Dilimin klavyeme gücü yettiği kadar anlatmaya çalışayım…
“Medya” demek öncelikle “doğru
haber” demektir…
Haberlerinizin doğruluğu “güvenilir” olmanızın
teminatıdır…
Güvenilirliğiniz yoksa verdiğiniz hiçbir haberin
inandırıcılığı da olmaz ki o zaman akıntıya kürek
çekmiş olursunuz…
Peki;
Sahibi olduğunuz ya da yönettiğiniz kurumu
“güvenilir” buluyor musunuz?..
Pardon…
Bu soruya “hayır” diyecek haliniz yok…
O halde ben size bu konuda kamuoyunun görüşünü hatırlatayım:
“Kamuoyu size güvenmiyor”…
Ben nereden
biliyorum?..
Kamuoyu araştırma sonuçlarından…
Kamuoyu size neden güvenmiyor?..
Çünkü haberlerinizin çok azı “doğru”; diğer
birçoğu ise “doğru” olmaktan öte
“yönlendirme” amaçlı…
Yani;
Ekonomik çıkarlarınıza göre dizayn
ediliyor…
Kamuoyu verdiğiniz haberin arka plânında mutlaka “bir çıkar
ilişkisi” arıyor…
Ne fena!..
Peki “bağımsız” mısınız?..
Tabii ki “evet, bağımsızız” diyeceksiniz ama
“hayır”…
Hem de çok bağımlısınız…
Unutmayınız;
Devletle ticari ilişkisi, çıkarı olan herkes, her kurum
bağımlıdır…
İçinizde Devlet’le
(haliyle siyasal iktidarla) işi olmayanınız var mı?..
Yok…
O halde bağımsızlık türküleri söylemeye kalkışmayın sesiniz çok
kötü çıkıyor…
Gelelim, “tarafsızlık” konusuna…
Ne yazık ki “tarafsız” değilsiniz,
olamıyorsunuz…
“Taraf” olmak ayıp mı?..
Hayır; neden ayıp olsun…
Ama…
“Taraftar” olmak ayıp…
Habercilik yaparken kiminiz siyasal iktidarın taraftarısınız;
kiminiz muhalefetin…
Çok azınız “taraftar” olmaktan çıkıp sadece
“taraf” olarak kalabiliyorsunuz…
Fazla uzatmayacak ve hemen söylemek istediğim bir başka konuya
geçeceğim…
Geçtiğimiz Pazarı Pazartesiye bağlayan gece yarısından sonra
KanalTürk’te yayınlanan
“Futbolig” programı izledikçe zavallı
futbolseverleri düşündüm…
Düşündükçe yüreğim yandı…
Tepede birileri “Futbol” adı altında;
fukaraların ekmek paralarını çalmak için
birbirleriyle danışıklı dövüş bir kavganın
içindeler…
Onlar birbirleriyle kavga ediyormuş gibi görünüp ortamı gererek
futbola olan ilgiyi arttırarak zengin olurlarken;
fukara futbolsever; öğrenci evlâdından, evde köle gibi
çalışan karısından esirgediği üç kuruş parayı onları izlemek için
harcıyor…
Bazen rakip takımın seyircisini
bıçaklıyor…
Kimi zaman bir başka ülkeden gelmiş rakiplerin taraftarlarını
öldürüyor…
Neden?..
“Futbol” yüzünden…
Peki futbolun tepesindekiler ne yapıyorlar?..

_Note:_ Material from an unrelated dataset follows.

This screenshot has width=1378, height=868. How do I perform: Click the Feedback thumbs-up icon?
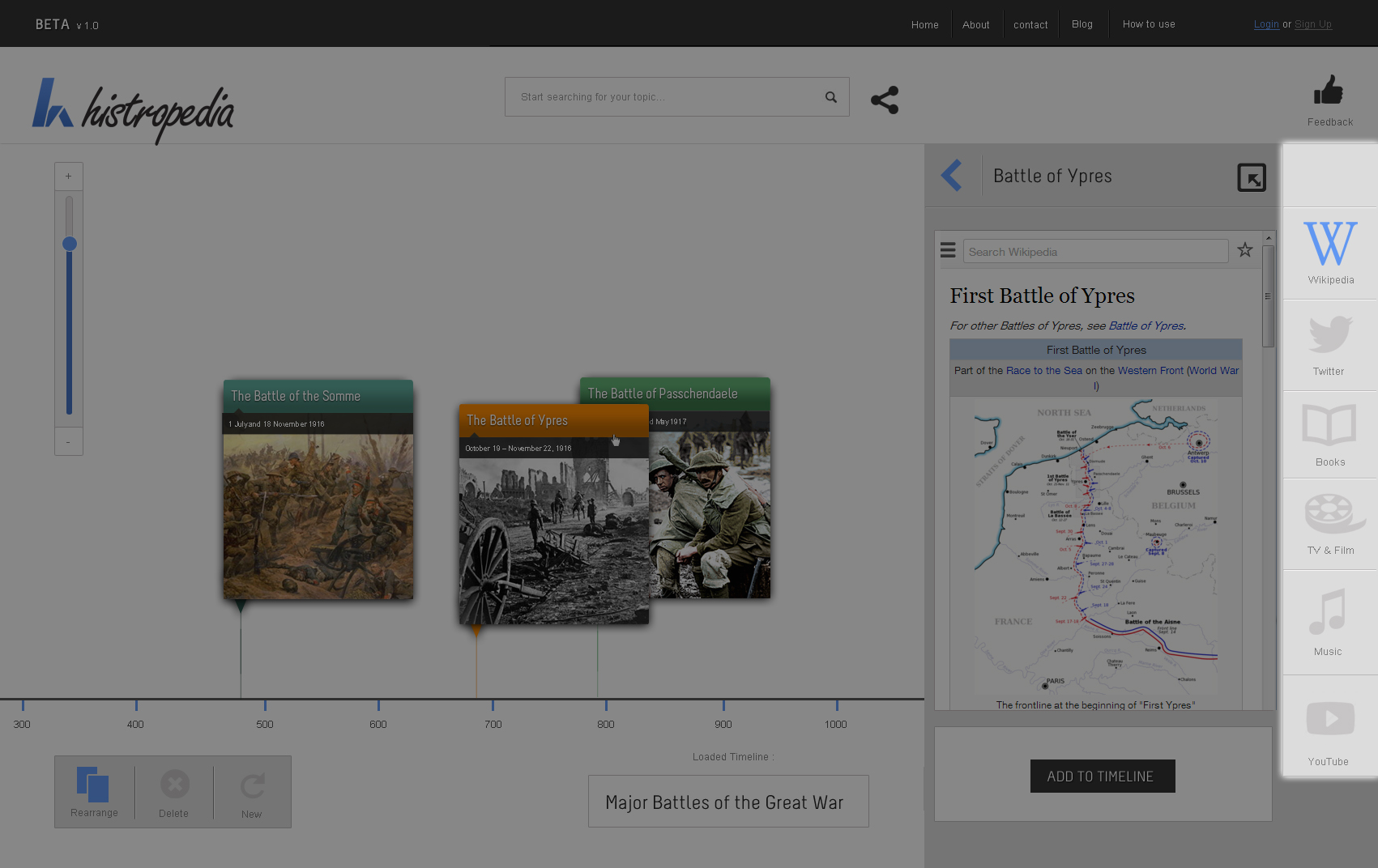(x=1329, y=91)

Ne yaptıklarını geçen gece Mehmet Baransu
kendisini dinleyen herkese gösterdi…
Ama yine, her zaman olduğu gibi sadece o kanalda kaldı
Baransu’nun söyledikleri…
Sadece o saatte uyumayıp da
KanalTürk’ü izleyenler öğrendiler
“futbol” isimli oyunun içinde dönen kirli ve çöp
dolu dolapları…
Ne fena!..
Düşündükçe midem yanıyor…
[email protected]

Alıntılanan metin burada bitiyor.